La Joliette : Historique

La Joliette a ans

En décembre 1996, le Grand Conseil de la République du Canton de Neuchâtel approuvait une nouvelle Loi sur l'action sociale permettant à l'Etat de mettre en place « des programmes d'activité, d'occupation et de formation, ainsi que des stages et d'autres actions susceptibles de permettre aux bénéficiaires de l'aide sociale de retrouver ou de développer leur capacité de travail et leur autonomie sociale » (Art. 53.1). Au printemps 1997, un projet de relais social régional + jardin était présenté à la Fondation La Joliette, gérante de la maison du même nom sise à la Jonchère, simultanément à l'Ecole d'études sociales et pédagogiques de Lausanne en travail de mémoire de diplôme. Parallèlement, le CSP proposait de prendre en charge le projet, de devenir porteur d'un nouveau secteur d'activité : le secteur occupation et emploi, devenu depuis le secteur insertion. L'Etat, par les Services de l'action sociale et de l'emploi soutenant lui aussi le projet, il pouvait démarrer, le 1 septembre 1997, par un premier programme de rénovation complète de l'intérieur du bâtiment.

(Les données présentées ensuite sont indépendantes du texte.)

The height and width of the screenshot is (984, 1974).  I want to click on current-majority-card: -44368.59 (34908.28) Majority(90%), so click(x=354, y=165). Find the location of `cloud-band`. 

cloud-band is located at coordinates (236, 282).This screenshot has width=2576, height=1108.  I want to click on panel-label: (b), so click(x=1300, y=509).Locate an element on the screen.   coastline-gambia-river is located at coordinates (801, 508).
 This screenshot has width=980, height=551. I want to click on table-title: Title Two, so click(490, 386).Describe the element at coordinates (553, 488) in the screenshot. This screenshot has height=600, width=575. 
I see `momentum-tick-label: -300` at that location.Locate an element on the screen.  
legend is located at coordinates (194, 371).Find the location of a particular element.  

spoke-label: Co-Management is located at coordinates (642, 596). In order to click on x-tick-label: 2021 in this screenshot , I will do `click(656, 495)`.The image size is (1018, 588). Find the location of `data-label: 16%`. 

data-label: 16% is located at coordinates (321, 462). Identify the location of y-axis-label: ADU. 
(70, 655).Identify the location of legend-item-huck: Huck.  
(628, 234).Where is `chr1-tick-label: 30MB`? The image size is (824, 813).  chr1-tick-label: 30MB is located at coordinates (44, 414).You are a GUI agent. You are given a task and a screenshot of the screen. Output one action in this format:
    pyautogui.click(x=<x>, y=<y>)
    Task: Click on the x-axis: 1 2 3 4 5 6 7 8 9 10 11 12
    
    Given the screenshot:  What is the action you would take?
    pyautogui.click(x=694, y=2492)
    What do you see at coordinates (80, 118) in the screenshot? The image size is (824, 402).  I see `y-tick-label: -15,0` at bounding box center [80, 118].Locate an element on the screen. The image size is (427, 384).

Depuis lors, c'est 10 ans d'accueil, de rencontres, d'activités, de projets, de réalisations, de travail et de plaisir qui ont fleuris en autant de regards, de paroles, d'actes, d'objets avec un leitmotiv traversant les saisons: à chacun une place, digne et respectable, à chacun la possibilité de développer ses potentialités et ses compétences, à chacun la capacité à se réaliser socialement, existentiellement, à chacun le droit et le devoir d'oser vivre en être responsable.

La Joliette une maison

C'est à partir de cette bâtisse que s'est développé l'idée même du projet. Construite au XVIIe siècle (1641) au cœur du hameau de la Jonchère sur la commune de Boudevillier, elle fut propriété de la famille Russ-Suchard qui l'offrit dans les années trente aux sœurs de Saint Loup qui en firent pendant plusieurs décénies une maison de convalescence. Le CSP naissant l'acquis en 1973 et créa une Fondation ecclésiastique pour la gérer ayant l'obligation statutaire d'en faire une « maison d'accueil et de miséricorde ». Elle abrita de nombreux locataires dont les premiers ateliers Perce-Neiges, l'école Steiner, un projet pour toxicomanes avant d'avaliser, en 1997, le présent projet et d'entamer des travaux importants de rénovation. Son cadre rural, son jardin, sa restauration respectueuse et ses locaux fonctionnels donnent à l'ensemble du projet son caractère agréable et chaleureux. C'est un atout pour un bon départ dans un processus d'insertion.